Around 200 Haitians had marched in their nation’s capital to show their anger over the abduction of Alix Dorsainvil, who was working for nonprofit Christian ministry El Roi Haiti when she and the girl were seized Thursday. The kidnapped woman is the wife of El Roi Haiti’s founder Sandro Dorsainvil.
Nonprofit groups are often the only institutions in Haiti’s lawless areas and the deepening violence has forced many to close, leaving thousands of vulnerable families without access to basic services like health care or education.
Doctors Without Borders announced this month that it was suspending services in one of its hospitals because some 20 armed men burst into an operating room and snatched a patient.
Witnesses told The Associated Press that Alix Dorsainvil was working in the small brick clinic late last week when armed men burst in and seized her. Lormina Louima, who was waiting for a check-up, said one man pulled out his gun and told her to relax.
PHOTOS: Efforts to help Haitians suffer grave blow with kidnapping of American nurse and daughter
“When I saw the gun, I was so scared,” Louima said. “I said, ‘I don’t want to see this, let me go.’”
Some members of the community said the unidentified men had asked for $1 million ransom, a standard practice of the gangs killing and sowing terror in Haiti’s impoverished populace. Hundreds of kidnappings have occurred in the country this year alone, figures from the local nonprofit Center for Analysis and Research in Human Rights show.
The same day Dorsainvil and her daughter were taken, the U.S. State Department advised Americans to avoid travel to Haiti and ordered nonemergency personnel to leave, citing widespread kidnappings that regularly target U.S. citizens.
Kenya’s Foreign Ministry said Saturday that it had offered 1,000 police to help train and assist the Haitian National Police “restore normalcy in the country and protect strategic installations.”
Most Haitians say they simply want to live in peace.
Protesters, largely from the area around El Roi Haiti’s campus, which includes a medical clinic, a school and more, echoed that call Monday as they walked through the sweltering streets wielding cardboard signs written in Creole in red paint.
“She is doing good work in the community, free her,” read one.
Jean Ronald said his community has significantly benefitted from the care provided by El Roi Haiti.
As the protesters walked through the area where Dorsainvil was taken, the streets were eerily quiet.
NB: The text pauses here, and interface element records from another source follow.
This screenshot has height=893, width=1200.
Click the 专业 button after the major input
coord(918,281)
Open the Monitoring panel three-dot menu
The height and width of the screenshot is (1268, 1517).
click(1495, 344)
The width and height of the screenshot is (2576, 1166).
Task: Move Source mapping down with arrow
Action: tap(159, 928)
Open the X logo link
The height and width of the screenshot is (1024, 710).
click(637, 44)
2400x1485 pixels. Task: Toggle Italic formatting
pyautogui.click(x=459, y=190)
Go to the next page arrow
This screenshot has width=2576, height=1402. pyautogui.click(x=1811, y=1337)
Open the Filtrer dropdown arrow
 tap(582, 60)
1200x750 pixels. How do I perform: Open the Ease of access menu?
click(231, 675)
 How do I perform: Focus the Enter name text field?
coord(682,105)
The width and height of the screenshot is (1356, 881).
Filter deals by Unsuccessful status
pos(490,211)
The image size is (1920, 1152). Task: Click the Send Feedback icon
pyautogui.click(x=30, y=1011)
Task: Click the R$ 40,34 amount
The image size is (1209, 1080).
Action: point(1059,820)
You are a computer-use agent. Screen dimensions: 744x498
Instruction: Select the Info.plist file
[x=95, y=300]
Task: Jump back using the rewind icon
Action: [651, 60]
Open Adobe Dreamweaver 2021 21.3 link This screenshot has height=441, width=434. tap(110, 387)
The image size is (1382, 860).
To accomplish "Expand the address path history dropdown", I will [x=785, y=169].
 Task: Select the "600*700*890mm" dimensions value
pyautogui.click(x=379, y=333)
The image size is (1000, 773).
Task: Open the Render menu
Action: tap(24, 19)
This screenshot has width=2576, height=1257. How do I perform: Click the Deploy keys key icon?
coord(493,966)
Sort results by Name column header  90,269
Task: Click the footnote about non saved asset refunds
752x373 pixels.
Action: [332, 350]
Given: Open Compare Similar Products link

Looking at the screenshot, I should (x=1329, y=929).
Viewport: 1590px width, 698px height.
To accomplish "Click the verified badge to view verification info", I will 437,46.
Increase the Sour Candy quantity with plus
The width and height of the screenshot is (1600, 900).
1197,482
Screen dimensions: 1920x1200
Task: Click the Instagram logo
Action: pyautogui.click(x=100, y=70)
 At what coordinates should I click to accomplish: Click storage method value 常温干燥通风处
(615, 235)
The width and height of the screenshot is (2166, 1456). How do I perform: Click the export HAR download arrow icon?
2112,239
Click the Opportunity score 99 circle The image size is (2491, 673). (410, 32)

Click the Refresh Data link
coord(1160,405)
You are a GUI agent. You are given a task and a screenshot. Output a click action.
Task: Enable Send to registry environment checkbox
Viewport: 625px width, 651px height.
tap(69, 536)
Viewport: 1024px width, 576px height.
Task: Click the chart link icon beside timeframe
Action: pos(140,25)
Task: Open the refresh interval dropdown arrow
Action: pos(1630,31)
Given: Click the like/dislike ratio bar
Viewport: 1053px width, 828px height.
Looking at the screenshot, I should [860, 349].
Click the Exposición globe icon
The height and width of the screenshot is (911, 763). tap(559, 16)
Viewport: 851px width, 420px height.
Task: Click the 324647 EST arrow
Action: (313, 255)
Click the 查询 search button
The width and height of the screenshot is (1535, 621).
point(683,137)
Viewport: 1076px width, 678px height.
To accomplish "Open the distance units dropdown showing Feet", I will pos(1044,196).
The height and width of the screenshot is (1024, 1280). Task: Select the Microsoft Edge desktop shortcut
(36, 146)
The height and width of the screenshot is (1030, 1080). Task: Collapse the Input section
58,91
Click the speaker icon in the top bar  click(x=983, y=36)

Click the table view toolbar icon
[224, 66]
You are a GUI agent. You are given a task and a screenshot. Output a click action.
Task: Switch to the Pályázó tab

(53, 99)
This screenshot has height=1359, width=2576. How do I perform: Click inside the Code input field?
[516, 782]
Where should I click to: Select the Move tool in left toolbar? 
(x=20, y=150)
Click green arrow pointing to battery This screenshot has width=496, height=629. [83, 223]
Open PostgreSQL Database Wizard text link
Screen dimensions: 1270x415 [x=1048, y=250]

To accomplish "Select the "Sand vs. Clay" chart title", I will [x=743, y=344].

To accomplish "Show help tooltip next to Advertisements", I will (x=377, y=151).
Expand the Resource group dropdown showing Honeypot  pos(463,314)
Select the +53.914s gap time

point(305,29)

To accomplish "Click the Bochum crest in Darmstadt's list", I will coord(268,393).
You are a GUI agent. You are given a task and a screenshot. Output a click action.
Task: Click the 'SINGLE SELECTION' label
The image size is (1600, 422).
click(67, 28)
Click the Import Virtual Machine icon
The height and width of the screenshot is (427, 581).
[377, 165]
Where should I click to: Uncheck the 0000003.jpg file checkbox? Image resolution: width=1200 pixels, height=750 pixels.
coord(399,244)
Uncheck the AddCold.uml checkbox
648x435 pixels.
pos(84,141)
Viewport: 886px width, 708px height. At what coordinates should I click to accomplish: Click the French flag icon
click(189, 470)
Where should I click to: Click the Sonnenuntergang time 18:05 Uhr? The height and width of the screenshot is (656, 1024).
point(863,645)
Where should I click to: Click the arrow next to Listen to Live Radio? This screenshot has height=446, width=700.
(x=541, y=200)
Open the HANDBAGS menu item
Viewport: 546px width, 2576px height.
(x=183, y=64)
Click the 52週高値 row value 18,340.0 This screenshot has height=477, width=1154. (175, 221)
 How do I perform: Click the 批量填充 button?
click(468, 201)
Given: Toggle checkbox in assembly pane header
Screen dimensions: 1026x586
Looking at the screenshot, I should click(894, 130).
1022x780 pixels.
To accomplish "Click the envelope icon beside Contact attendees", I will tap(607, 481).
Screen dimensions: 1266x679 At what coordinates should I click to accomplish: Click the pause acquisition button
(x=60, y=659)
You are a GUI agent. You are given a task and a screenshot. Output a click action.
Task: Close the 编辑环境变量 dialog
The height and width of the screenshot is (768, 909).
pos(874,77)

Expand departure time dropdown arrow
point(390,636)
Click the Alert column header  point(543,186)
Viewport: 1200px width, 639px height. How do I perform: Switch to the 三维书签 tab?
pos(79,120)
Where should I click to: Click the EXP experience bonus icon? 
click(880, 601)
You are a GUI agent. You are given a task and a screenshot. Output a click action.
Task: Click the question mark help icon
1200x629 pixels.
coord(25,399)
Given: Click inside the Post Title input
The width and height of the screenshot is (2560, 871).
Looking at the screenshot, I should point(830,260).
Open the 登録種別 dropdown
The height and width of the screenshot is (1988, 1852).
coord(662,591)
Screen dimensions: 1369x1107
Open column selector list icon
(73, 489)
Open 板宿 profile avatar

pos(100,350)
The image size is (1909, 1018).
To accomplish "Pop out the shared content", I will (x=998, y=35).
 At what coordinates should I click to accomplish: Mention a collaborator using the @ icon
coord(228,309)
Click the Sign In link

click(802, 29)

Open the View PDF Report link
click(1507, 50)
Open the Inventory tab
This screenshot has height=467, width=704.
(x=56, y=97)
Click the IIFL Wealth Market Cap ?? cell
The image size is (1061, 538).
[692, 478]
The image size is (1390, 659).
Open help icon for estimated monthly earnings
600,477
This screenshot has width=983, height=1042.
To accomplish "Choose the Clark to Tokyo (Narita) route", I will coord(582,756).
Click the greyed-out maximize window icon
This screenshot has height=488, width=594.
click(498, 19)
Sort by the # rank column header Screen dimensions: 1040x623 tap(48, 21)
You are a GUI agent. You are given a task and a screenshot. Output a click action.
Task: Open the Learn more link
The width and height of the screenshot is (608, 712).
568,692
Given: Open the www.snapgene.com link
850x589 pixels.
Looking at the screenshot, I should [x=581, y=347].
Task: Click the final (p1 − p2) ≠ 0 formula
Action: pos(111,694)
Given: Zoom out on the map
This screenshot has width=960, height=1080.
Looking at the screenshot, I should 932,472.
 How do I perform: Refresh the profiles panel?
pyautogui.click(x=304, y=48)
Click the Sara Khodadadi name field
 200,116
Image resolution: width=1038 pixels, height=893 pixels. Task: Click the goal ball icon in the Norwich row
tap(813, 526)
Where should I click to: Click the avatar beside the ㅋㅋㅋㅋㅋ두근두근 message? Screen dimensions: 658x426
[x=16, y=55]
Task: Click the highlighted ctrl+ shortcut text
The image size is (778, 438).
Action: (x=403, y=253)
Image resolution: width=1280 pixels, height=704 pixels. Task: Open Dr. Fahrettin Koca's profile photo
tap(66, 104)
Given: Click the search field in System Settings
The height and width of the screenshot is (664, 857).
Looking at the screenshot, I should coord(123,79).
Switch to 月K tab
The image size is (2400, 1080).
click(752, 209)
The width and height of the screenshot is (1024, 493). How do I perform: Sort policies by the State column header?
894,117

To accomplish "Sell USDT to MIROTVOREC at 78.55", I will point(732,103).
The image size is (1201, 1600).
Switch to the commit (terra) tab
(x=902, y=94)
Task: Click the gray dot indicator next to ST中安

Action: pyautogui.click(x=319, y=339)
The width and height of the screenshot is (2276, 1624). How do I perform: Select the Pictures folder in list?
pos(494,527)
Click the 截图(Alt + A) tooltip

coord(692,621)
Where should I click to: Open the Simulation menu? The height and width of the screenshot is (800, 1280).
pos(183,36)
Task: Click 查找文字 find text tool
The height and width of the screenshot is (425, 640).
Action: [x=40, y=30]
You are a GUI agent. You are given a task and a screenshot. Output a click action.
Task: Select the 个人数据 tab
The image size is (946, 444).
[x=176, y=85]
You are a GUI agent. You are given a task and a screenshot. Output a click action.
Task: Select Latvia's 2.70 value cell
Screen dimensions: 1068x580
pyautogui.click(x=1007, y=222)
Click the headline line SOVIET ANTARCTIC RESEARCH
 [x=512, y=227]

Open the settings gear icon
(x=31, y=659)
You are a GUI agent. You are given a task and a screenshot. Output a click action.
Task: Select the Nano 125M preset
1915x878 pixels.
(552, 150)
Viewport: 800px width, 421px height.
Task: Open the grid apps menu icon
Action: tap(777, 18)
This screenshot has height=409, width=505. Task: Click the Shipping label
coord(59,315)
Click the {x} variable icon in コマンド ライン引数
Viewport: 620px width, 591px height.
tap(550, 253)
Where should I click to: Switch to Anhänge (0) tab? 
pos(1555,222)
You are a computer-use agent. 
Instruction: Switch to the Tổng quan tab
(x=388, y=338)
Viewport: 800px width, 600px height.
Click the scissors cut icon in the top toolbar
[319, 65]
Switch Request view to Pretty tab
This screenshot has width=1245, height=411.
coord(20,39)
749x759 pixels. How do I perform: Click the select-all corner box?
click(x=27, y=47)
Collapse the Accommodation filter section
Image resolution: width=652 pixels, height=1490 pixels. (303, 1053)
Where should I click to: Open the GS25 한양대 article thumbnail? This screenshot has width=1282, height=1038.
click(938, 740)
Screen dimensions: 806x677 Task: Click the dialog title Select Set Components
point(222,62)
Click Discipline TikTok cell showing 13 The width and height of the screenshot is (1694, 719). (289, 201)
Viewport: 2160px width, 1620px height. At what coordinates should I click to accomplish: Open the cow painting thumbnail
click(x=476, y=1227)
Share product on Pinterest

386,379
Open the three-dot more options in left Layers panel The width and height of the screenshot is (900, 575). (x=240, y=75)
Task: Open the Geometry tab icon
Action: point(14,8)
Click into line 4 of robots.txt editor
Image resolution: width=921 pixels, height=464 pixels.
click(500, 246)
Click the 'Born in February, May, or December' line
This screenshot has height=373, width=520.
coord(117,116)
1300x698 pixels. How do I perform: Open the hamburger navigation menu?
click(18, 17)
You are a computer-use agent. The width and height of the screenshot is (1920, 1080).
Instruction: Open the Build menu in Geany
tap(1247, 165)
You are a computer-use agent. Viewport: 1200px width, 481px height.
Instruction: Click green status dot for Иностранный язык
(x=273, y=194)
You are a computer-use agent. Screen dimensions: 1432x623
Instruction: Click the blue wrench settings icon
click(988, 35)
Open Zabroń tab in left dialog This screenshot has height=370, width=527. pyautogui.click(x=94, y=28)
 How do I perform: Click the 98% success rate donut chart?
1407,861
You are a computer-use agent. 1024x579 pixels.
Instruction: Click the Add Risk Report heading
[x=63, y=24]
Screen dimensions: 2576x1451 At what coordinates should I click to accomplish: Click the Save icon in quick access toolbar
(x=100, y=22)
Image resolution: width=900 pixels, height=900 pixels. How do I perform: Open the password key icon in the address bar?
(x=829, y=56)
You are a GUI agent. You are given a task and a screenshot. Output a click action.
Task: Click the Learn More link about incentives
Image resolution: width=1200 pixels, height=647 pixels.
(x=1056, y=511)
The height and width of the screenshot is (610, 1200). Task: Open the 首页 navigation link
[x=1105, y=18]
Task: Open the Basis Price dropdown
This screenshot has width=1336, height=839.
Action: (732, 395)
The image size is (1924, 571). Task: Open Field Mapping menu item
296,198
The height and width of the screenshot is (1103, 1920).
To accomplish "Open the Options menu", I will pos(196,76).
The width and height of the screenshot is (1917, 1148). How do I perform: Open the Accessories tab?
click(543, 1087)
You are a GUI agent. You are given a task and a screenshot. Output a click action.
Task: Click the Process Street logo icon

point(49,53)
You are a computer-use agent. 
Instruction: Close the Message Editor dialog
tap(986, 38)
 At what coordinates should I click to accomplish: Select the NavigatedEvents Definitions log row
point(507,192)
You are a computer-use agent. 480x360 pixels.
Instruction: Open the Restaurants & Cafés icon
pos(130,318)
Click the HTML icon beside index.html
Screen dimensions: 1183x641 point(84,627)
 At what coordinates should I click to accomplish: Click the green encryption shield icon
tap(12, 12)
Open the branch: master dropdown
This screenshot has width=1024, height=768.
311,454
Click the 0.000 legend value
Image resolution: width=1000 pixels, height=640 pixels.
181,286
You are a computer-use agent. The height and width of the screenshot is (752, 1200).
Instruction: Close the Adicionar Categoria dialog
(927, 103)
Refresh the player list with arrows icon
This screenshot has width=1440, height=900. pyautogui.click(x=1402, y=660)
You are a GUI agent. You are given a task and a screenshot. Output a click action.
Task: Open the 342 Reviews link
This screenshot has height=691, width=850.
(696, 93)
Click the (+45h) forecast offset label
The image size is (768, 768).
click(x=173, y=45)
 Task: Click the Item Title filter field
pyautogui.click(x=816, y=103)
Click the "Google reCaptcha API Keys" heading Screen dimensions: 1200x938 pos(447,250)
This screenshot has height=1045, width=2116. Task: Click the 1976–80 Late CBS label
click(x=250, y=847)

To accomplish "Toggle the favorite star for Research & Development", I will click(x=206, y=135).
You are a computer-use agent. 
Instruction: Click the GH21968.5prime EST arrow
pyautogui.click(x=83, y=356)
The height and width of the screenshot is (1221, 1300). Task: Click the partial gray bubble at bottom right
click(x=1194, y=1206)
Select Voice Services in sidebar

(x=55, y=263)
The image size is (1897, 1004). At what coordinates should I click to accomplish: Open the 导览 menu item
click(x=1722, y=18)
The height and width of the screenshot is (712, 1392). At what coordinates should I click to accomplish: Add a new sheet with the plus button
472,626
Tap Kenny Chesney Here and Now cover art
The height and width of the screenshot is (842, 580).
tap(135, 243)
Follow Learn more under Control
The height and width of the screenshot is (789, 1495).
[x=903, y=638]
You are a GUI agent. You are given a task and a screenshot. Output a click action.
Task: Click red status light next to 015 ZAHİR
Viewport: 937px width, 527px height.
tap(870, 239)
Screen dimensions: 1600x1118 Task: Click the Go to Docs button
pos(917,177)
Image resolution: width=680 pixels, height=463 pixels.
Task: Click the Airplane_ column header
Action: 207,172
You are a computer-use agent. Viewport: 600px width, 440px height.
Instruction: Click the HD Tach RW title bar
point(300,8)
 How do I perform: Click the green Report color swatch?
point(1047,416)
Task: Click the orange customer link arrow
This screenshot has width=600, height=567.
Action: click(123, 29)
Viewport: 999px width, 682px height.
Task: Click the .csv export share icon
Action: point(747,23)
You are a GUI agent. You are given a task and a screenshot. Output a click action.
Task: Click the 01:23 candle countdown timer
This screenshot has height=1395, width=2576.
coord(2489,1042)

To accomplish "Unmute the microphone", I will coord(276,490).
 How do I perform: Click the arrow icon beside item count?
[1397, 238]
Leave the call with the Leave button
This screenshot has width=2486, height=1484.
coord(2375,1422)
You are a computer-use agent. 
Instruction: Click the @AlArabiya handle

The doors to the clinic where she worked were shut, the small brick building empty. Ronald and others in the area worried the latest kidnapping may mean the clinic won’t reopen.
“If they leave, everything (the aid group’s programs) will shut down,” Ronald worried. “The money they are asking for, we don’t have it.”
State Department spokesman Matthew Miller wouldn’t say Monday if the abductors had made demands, or answer other questions.
“Obviously, the safety and security of American citizens overseas is our highest priority. We are in regular contact with the Haitian authorities. We’ll continue to work with them and our US government interagency partners, but because it’s an ongoing law enforcement investigation, there’s not more detail I can offer,” Miller wrote in a statement Monday.
In a video for the El Roi Haiti website, Alix Dorsainvil describes Haitians as “full of joy, and life and love” and people she was blessed to know.
Dorsainvil graduated from Regis College in Weston, Massachusetts, which has a program to support nursing education in Haiti. Dorsainvil’s father, Steven Comeau, reached in New Hampshire, said he could not talk.
In a blog post Monday, El Roi Haiti said Alix Dorsainvil fell in love with Haiti’s people on a visit after the devastating 2010 earthquake. It said the organization was working with authorities in both countries to free her and her daughter.
“Please continue to pray with us for the protection and freedom of Alix and her daughter. As our hearts break for this situation, we also continue to pray for the country and people of Haiti and for freedom from the suffering they endure daily.”